Die Landtagswahlkämpfe haben jetzt endgültig die Bundeskoalition erreicht.

Wien (OTS) - Alle Auguren prophezeien ein denkbar knappes
Ergebnis. SPÖ und ÖVP bieten daher bis zur letzten Minute alles auf, um am kommenden Sonntag in der Steiermark das Match für sich zu entscheiden. Auch die Bundesparteichefs Werner Faymann und Josef Pröll stürmen kurz vor dem Schlusspfiff noch aufs Spielfeld.
Das Engagement der Bundespolitiker ist mehr als die übliche Wahlkampfhilfe. Es ist symptomatisch für einen Landtagswahlkampf ohne Landesthemen.
Landeshauptmann Franz Voves brachte wenigstens das Schließen von Bezirkshauptmannschaften und die Reduktion von Landtags-Sitzen aufs Tapet, während Hermann Schützenhöfers Einfall, Ministerien von Wien nach Graz zu übersiedeln, schon fast wehtut.

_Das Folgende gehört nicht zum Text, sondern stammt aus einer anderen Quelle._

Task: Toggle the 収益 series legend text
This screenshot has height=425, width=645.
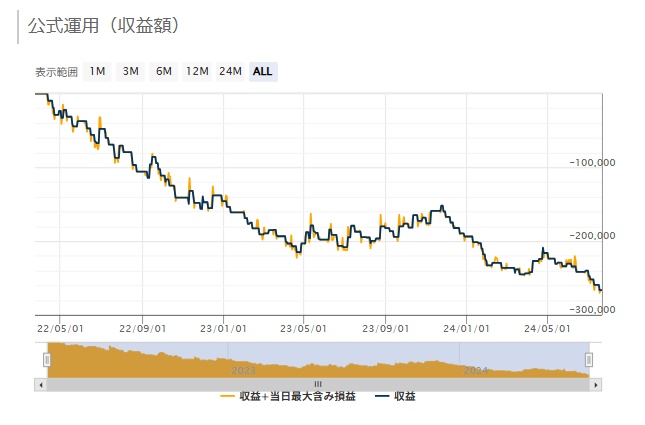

Ansonsten dominierten den Wahlkampf Steuerpolitik und Umverteilung - Themen, für die nicht die Länder, sondern der Bund zuständig ist. Insofern wird in der Steiermark ein Fernduell über die großen Linien bei der Budgetsanierung ausgetragen.
Wenn der Wahlkampf vorbei ist, müssen Faymann und Pröll wieder zurück in ihre Amtsräume nach Wien. Und man kann nur hoffen, dass das Fernduell dann nicht in einen Nahkampf ausartet.